DIRECTIVE:
Reproduce verbatim the part of the rows that opens with the line containing "This screenshot has width=1247, height=822." and runs through the last of the rows, leaving out the pictures.

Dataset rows
----------
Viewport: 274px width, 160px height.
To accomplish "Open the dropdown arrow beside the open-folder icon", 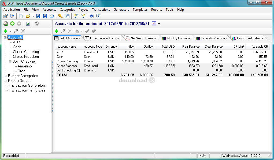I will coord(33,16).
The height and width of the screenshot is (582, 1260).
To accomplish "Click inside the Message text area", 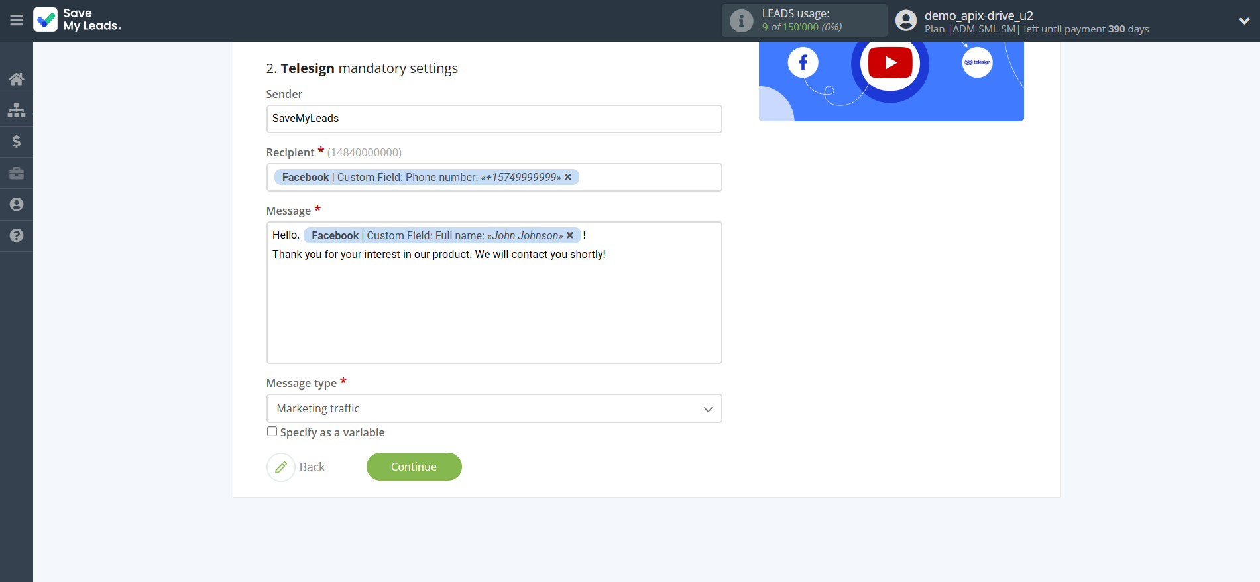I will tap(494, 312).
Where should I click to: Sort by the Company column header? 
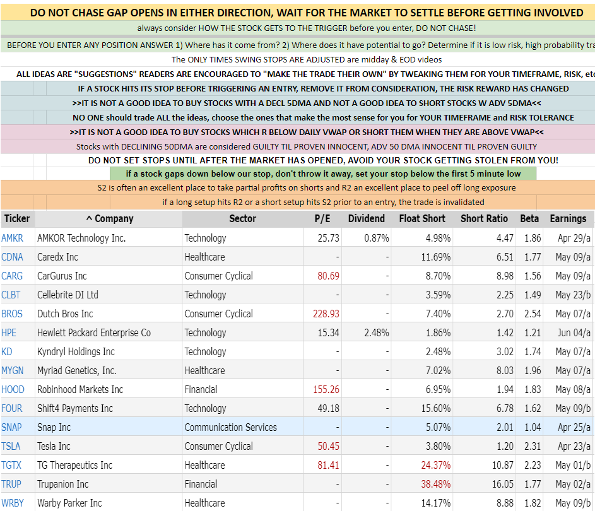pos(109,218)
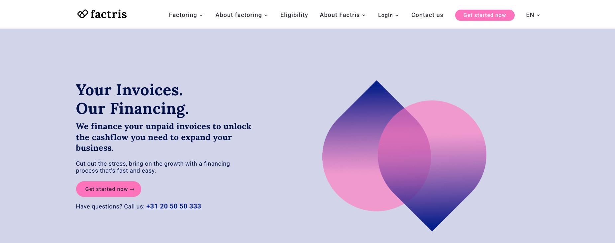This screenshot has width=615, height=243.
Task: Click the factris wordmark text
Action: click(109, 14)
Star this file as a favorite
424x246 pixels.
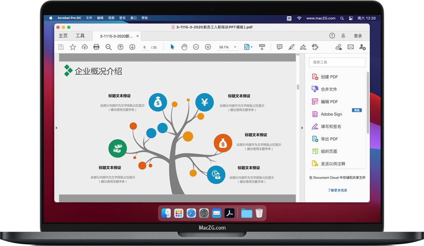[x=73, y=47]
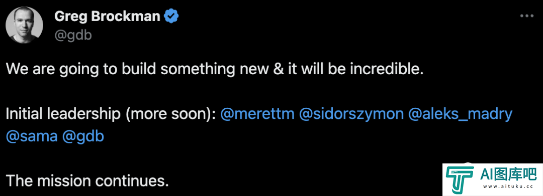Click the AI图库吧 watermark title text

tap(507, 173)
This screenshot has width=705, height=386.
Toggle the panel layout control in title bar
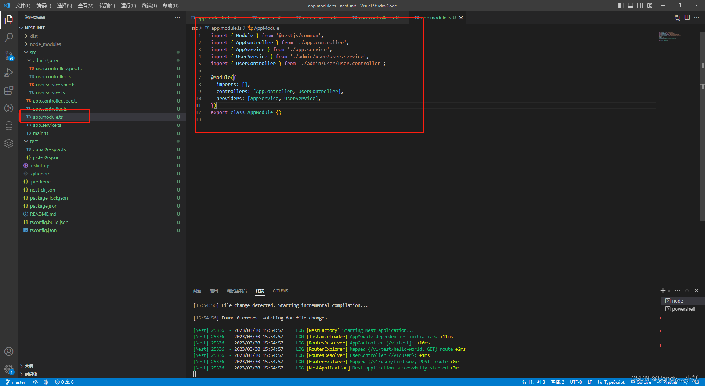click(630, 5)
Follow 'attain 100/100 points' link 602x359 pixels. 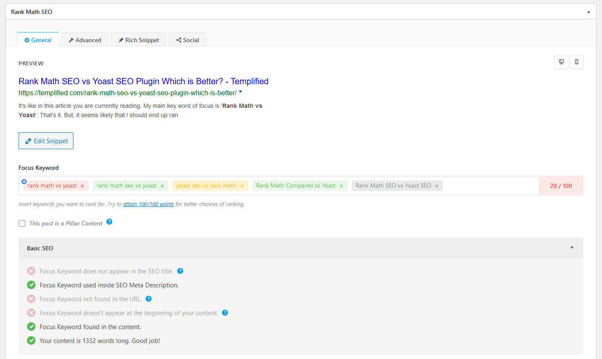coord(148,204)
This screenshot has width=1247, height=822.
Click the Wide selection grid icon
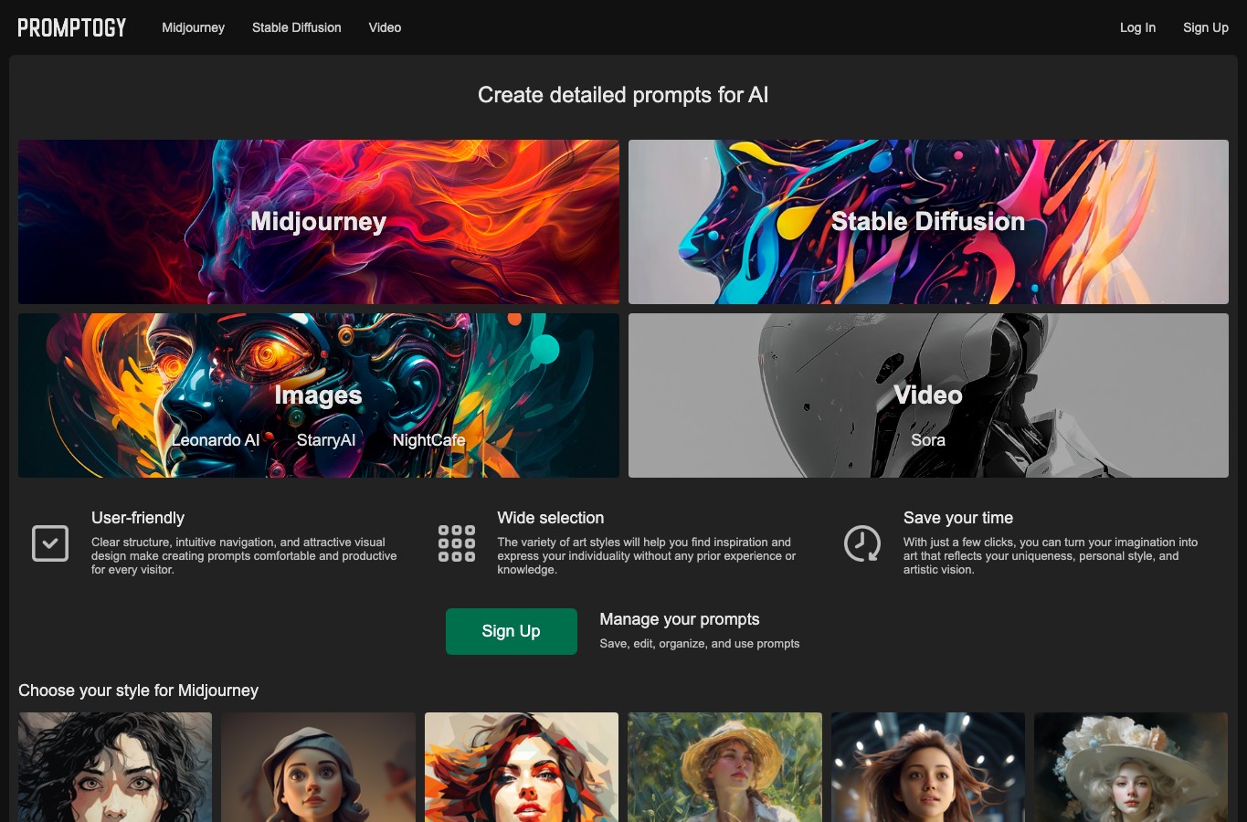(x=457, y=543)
----------
COMPLETE RESPONSE:
This screenshot has width=1247, height=822.
Click the Wide selection grid icon
(x=457, y=543)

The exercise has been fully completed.